**Exercise data**.
= = = = =

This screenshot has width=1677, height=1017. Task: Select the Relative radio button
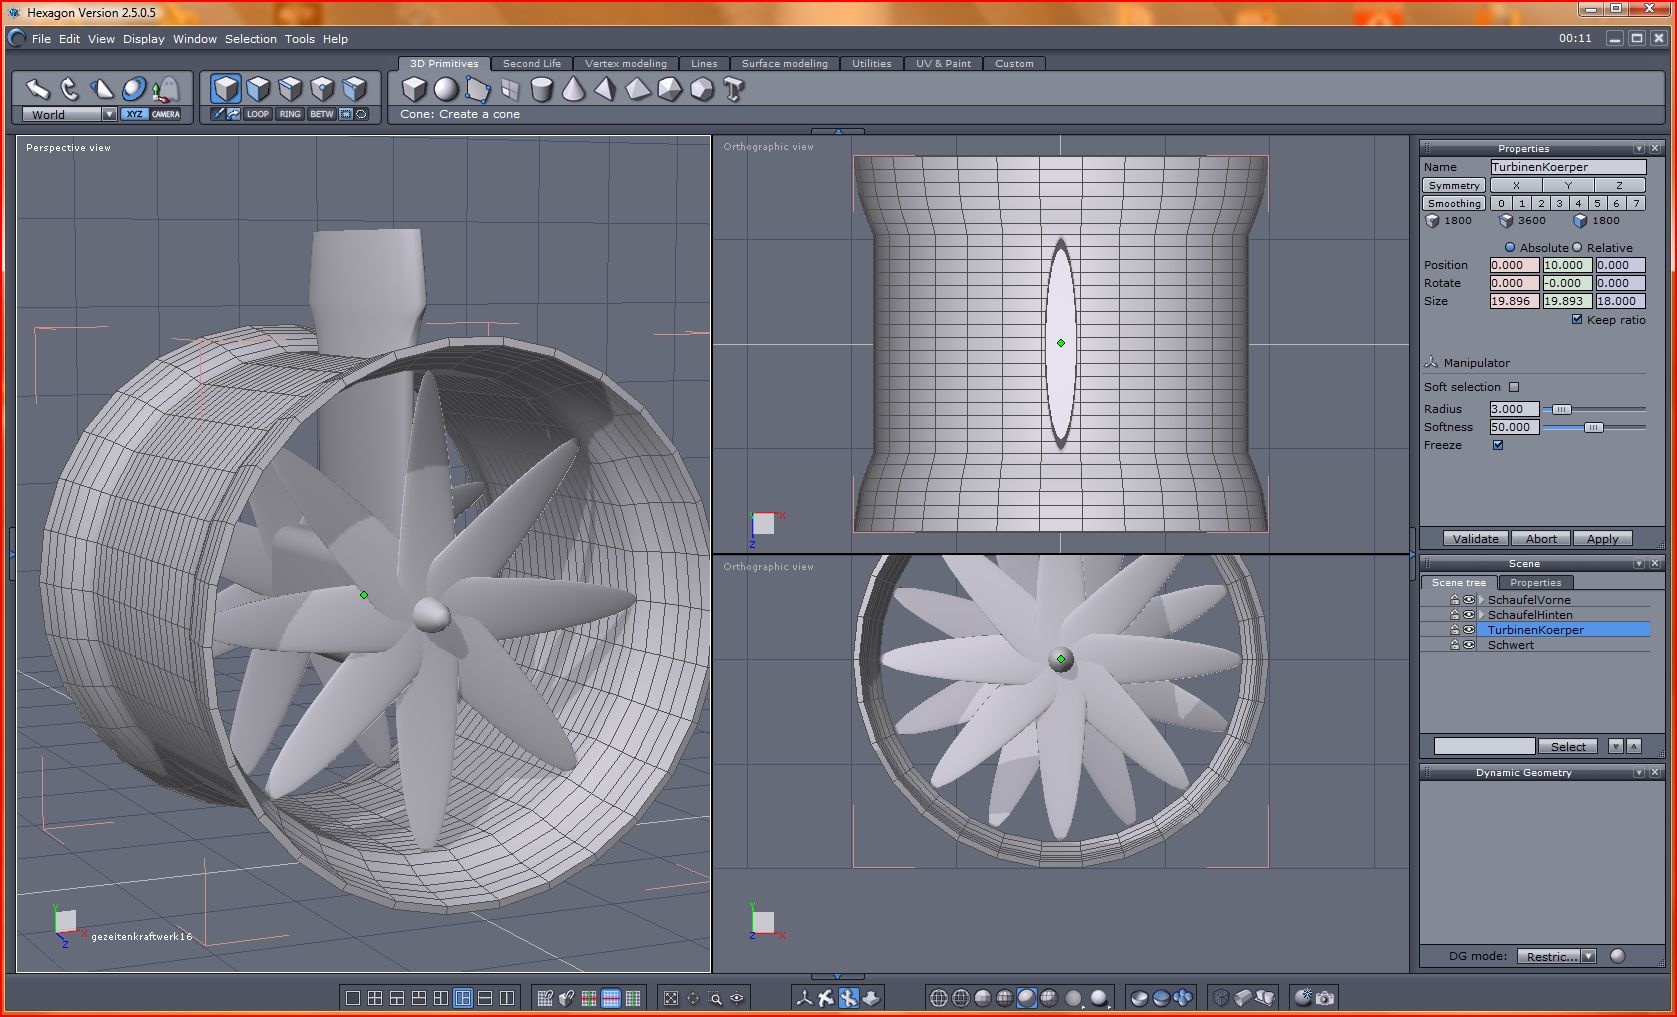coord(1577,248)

= = = = =

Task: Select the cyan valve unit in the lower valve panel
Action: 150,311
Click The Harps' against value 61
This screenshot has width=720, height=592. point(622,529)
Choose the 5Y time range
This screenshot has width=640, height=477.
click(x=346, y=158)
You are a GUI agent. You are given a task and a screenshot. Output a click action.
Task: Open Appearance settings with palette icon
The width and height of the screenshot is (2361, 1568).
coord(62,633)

= = = = =

**Task details**. Pull from the material above every line that contains the string "This", treating uppercase and lowercase letters as distinct.

**Full answer**.
This screenshot has width=1677, height=1017. Task: Select the Relative radio button
This screenshot has width=720, height=592. point(622,529)
This screenshot has width=640, height=477.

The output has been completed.